---------- RAW DATA ----------

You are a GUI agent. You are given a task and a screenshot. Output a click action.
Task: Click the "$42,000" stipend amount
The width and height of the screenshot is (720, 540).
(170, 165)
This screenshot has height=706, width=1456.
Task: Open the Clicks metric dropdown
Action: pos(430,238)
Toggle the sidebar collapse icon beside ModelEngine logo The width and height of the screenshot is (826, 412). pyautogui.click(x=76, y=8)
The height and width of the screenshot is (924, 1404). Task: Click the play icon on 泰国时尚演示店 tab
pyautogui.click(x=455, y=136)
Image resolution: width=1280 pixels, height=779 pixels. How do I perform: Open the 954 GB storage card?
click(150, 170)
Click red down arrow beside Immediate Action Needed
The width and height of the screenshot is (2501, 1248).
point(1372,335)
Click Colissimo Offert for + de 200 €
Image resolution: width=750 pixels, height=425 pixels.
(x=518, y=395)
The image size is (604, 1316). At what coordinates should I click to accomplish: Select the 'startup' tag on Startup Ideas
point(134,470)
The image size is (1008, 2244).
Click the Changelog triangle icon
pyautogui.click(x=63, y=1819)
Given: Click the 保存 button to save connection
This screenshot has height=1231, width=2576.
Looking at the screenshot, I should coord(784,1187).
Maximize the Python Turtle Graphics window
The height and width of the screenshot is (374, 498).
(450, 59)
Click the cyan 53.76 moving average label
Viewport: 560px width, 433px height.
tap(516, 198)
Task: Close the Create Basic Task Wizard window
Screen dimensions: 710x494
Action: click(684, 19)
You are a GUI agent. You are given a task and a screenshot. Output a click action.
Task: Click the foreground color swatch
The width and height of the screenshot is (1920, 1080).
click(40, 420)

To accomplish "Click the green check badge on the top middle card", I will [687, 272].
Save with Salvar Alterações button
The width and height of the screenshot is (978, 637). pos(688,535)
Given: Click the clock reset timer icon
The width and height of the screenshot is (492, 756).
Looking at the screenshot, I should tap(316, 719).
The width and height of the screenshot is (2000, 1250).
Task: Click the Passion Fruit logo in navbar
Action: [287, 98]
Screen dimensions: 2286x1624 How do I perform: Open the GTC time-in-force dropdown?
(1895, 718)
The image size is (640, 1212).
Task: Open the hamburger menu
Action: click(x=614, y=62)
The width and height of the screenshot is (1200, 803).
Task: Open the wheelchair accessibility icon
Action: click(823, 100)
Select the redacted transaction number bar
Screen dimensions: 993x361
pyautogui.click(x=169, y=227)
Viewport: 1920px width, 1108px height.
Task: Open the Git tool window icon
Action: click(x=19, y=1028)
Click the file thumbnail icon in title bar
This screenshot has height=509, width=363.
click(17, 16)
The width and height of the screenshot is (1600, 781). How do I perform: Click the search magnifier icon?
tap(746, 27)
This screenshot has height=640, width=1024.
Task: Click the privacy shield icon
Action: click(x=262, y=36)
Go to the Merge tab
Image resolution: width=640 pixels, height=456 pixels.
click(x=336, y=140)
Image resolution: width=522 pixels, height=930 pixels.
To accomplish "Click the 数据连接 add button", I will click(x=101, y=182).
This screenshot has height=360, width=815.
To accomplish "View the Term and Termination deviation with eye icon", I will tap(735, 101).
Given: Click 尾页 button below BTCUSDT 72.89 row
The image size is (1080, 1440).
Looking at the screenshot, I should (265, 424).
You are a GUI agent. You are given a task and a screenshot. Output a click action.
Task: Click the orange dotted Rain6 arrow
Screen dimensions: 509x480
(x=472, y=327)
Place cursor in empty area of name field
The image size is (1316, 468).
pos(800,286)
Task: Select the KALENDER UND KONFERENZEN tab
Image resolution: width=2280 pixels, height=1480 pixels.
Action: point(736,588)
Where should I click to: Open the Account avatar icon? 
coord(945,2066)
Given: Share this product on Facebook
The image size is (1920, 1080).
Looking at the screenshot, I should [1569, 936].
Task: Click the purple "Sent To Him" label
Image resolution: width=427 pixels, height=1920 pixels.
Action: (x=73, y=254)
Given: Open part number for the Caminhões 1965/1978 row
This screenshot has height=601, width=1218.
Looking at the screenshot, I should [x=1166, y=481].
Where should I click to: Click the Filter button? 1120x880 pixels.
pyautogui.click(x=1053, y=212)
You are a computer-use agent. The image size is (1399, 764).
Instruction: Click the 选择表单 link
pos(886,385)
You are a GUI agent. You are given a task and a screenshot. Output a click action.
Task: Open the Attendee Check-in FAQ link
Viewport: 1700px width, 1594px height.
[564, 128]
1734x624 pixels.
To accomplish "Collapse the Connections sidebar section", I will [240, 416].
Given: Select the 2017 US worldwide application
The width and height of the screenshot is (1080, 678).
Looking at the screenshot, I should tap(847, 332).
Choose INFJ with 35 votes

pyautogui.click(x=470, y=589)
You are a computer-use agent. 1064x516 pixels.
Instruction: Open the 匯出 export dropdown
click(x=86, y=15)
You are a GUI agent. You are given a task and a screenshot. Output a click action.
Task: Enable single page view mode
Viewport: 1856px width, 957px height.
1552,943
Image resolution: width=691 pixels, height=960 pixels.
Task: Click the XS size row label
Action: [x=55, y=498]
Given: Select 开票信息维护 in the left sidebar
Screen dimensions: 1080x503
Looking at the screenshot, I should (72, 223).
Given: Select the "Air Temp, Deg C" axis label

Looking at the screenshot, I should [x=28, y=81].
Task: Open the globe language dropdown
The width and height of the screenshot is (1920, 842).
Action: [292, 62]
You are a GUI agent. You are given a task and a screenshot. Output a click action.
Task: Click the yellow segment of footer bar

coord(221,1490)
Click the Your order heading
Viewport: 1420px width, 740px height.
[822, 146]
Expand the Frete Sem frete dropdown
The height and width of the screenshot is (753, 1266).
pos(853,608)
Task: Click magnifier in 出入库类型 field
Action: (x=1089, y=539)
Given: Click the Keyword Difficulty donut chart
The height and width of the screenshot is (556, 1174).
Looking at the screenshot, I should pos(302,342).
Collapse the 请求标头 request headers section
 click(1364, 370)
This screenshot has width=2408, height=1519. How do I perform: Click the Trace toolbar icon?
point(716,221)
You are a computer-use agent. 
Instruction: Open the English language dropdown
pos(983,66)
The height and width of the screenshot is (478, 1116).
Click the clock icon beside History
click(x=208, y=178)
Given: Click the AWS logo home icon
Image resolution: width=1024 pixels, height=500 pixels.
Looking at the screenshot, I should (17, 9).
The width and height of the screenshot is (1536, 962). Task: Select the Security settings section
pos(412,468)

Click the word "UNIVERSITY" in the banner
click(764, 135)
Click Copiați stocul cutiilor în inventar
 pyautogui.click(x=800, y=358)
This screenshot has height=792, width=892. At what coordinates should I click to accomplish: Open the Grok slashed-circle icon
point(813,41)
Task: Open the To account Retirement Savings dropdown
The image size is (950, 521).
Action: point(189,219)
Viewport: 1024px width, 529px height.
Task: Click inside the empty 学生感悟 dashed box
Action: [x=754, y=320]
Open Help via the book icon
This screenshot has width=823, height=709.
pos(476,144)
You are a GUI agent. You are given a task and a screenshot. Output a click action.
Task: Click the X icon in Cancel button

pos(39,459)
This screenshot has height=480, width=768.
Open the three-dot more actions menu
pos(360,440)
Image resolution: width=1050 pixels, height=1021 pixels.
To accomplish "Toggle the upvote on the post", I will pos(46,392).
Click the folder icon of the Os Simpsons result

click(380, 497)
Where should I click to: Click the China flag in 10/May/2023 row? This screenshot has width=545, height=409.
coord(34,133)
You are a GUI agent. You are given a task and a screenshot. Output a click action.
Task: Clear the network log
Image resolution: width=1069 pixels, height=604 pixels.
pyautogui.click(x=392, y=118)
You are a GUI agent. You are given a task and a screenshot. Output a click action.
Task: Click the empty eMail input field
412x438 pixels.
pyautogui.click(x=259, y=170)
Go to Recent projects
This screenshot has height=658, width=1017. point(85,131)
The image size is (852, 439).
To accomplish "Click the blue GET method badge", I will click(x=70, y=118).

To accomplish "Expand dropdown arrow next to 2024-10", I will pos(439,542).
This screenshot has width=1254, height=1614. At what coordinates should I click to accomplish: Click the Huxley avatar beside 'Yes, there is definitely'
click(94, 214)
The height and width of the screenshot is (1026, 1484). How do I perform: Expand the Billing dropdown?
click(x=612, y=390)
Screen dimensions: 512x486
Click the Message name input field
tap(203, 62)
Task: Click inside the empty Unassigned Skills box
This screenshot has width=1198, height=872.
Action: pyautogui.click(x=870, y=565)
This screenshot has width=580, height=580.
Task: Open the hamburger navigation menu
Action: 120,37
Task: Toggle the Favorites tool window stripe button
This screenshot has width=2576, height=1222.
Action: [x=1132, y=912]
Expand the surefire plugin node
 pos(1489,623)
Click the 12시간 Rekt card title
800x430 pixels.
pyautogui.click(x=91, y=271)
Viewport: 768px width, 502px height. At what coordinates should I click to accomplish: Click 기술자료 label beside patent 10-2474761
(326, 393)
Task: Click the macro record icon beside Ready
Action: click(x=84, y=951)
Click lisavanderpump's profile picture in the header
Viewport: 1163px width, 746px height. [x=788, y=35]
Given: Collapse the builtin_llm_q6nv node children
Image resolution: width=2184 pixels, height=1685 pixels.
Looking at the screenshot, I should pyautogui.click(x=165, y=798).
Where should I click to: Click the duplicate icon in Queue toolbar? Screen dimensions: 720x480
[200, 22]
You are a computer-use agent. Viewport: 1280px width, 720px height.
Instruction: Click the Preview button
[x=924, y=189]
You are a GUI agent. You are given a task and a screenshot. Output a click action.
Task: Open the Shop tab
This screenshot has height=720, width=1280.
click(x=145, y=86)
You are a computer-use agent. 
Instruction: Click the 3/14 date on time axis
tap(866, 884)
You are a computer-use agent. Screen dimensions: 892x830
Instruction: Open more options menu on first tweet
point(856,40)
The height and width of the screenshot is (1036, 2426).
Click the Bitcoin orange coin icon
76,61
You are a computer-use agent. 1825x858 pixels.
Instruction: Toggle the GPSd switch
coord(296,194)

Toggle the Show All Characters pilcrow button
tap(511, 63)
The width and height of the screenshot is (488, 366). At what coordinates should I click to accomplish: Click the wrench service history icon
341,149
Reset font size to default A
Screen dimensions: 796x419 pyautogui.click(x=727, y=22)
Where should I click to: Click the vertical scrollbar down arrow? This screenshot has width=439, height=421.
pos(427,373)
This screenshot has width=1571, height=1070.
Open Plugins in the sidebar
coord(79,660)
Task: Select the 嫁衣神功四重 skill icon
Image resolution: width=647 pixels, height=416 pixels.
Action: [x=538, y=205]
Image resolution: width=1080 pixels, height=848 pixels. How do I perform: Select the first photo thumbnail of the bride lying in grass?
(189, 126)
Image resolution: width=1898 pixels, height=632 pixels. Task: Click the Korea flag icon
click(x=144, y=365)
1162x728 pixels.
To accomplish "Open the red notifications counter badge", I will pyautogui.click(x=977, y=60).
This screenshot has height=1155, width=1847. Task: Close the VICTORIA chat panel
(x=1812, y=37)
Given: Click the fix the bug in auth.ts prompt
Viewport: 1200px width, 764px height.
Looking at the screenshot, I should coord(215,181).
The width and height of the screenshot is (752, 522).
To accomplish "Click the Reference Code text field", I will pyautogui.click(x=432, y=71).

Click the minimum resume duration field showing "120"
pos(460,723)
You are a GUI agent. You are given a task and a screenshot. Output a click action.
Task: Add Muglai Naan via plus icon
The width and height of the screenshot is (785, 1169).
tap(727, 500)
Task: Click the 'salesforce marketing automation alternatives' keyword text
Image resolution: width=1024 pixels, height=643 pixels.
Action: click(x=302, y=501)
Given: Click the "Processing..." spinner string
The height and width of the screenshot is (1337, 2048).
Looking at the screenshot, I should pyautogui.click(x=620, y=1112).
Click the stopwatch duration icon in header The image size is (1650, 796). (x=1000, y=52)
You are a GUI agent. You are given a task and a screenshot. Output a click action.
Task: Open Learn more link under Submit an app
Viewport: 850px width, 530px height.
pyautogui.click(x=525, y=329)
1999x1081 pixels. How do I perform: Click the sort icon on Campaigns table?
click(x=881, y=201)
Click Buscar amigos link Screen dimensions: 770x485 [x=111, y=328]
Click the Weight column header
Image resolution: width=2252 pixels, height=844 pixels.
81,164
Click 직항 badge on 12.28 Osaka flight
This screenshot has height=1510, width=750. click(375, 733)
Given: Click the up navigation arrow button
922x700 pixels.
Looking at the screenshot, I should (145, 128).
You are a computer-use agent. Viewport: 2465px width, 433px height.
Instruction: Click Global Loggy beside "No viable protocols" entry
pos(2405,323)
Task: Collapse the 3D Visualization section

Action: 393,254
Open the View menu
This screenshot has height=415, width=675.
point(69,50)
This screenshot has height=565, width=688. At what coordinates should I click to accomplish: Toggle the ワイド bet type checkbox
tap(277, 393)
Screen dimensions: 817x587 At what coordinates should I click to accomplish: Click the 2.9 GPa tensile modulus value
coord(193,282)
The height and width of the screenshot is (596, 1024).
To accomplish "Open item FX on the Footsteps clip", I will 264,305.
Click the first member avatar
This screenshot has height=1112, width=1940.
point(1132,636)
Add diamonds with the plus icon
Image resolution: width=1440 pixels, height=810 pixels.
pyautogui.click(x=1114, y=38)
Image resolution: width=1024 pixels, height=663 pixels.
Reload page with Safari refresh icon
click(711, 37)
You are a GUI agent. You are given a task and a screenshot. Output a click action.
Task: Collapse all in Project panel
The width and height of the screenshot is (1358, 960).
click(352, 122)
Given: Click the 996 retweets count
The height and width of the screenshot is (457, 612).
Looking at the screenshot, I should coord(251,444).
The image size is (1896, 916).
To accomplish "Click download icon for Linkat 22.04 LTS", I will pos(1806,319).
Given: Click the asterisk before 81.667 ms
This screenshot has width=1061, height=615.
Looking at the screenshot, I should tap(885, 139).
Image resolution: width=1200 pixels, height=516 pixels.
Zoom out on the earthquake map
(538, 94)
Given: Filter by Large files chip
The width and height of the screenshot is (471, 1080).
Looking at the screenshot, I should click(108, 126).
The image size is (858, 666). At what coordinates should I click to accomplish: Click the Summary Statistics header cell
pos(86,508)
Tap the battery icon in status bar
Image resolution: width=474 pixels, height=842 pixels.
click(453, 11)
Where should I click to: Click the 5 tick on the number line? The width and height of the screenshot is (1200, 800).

----------

AIM =>
Transcribe the rows word for word, covering the stretch from the start of the rows through the line containing "(x=518, y=395)".

REPLY TO THE TASK =>
You are a GUI agent. You are given a task and a screenshot. Output a click action.
Task: Click the "$42,000" stipend amount
The width and height of the screenshot is (720, 540).
(170, 165)
This screenshot has height=706, width=1456.
Task: Open the Clicks metric dropdown
Action: pos(430,238)
Toggle the sidebar collapse icon beside ModelEngine logo The width and height of the screenshot is (826, 412). pyautogui.click(x=76, y=8)
The height and width of the screenshot is (924, 1404). Task: Click the play icon on 泰国时尚演示店 tab
pyautogui.click(x=455, y=136)
Image resolution: width=1280 pixels, height=779 pixels. How do I perform: Open the 954 GB storage card?
click(150, 170)
Click red down arrow beside Immediate Action Needed
The width and height of the screenshot is (2501, 1248).
point(1372,335)
Click Colissimo Offert for + de 200 €
Image resolution: width=750 pixels, height=425 pixels.
(x=518, y=395)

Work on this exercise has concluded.